- INSTRUCTIONS FOR THE TASK: The reply must contain exactly the lines below from the one with "You are a computer-use agent. The image" down to the one with "You are a computer-use agent. The width", both included, and nothing more; please omit the pictures.

- TASK DATA:

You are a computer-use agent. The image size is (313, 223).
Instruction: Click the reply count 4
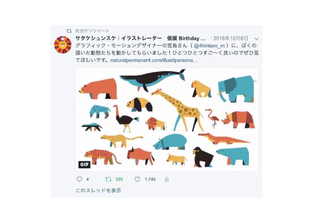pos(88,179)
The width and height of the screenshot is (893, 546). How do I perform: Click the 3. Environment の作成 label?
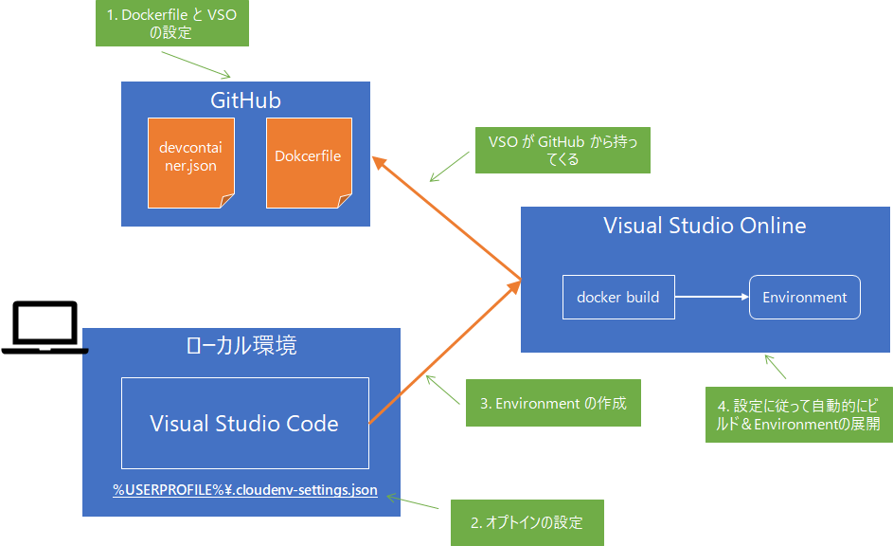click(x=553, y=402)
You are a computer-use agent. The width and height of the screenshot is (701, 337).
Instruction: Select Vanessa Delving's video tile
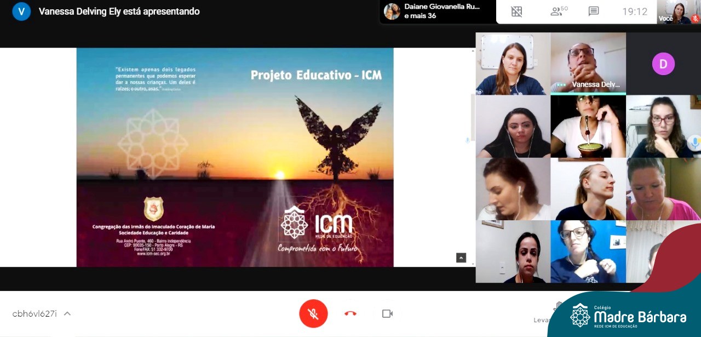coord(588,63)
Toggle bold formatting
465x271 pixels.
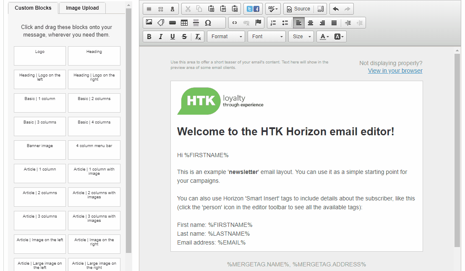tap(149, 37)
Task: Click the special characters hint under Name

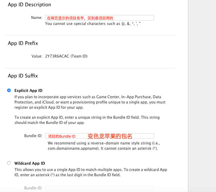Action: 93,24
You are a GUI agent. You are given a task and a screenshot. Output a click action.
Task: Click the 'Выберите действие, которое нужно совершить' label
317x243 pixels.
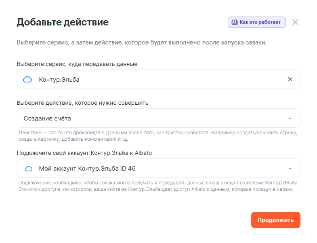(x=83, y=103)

...

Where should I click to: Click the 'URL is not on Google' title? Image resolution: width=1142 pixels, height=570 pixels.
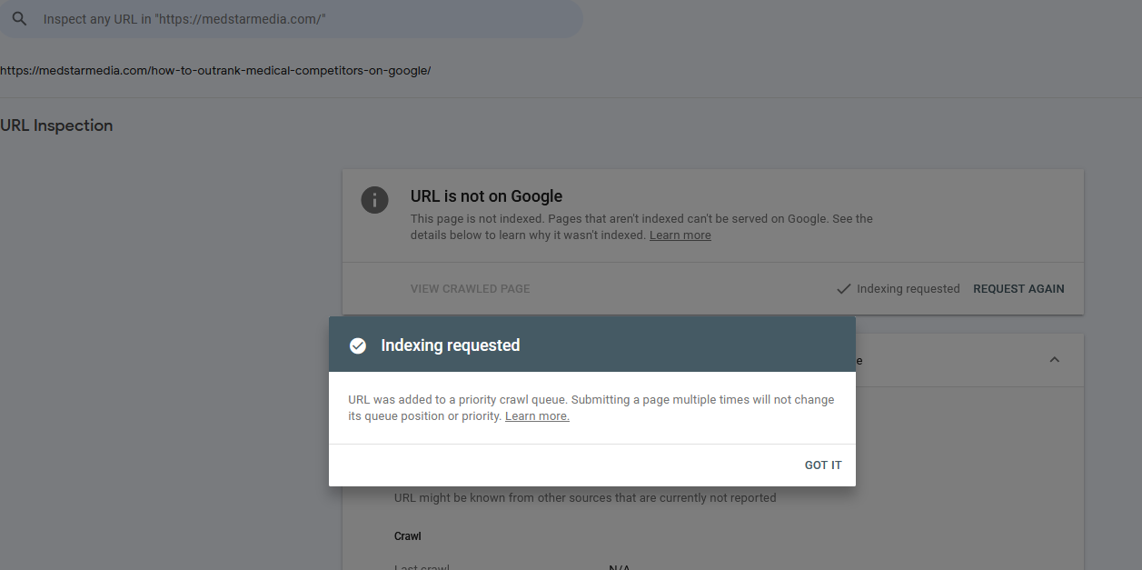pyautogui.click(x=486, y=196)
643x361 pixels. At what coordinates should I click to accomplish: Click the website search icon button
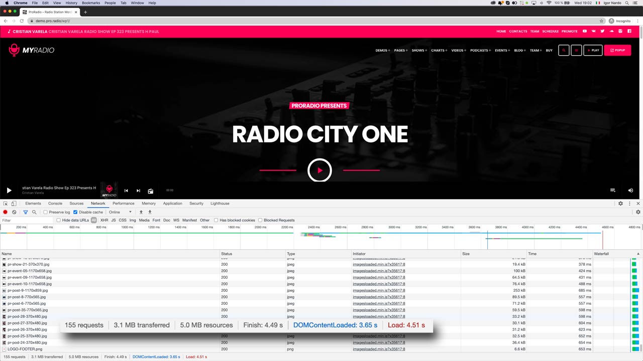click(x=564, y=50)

==

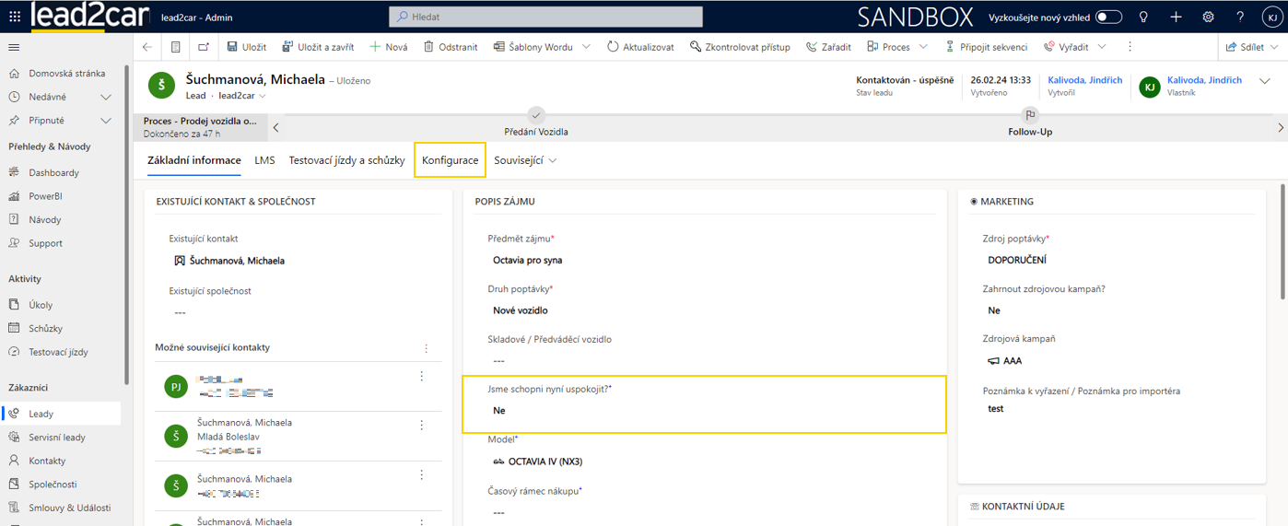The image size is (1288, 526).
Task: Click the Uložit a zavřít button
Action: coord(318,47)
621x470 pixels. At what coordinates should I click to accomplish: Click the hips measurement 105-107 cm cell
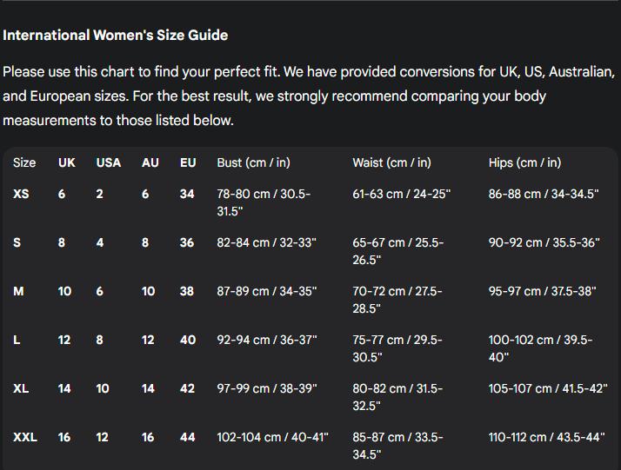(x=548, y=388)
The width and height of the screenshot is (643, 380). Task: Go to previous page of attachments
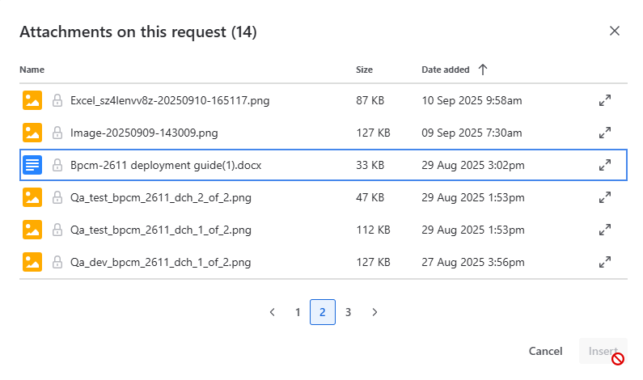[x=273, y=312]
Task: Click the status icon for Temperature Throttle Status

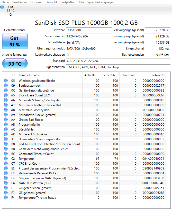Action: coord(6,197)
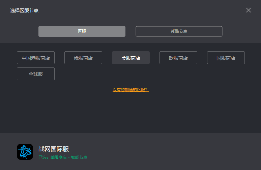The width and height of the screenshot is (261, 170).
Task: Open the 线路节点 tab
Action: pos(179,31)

- OUTPUT FOR THIS TASK:
You are a computer-use agent. The image size is (313, 223).
Instruction: Click the reply count 4
pos(88,179)
The width and height of the screenshot is (893, 546). How do I perform: Click the 3. Environment の作成 label?
click(x=553, y=402)
You are a computer-use agent. The width and height of the screenshot is (701, 337).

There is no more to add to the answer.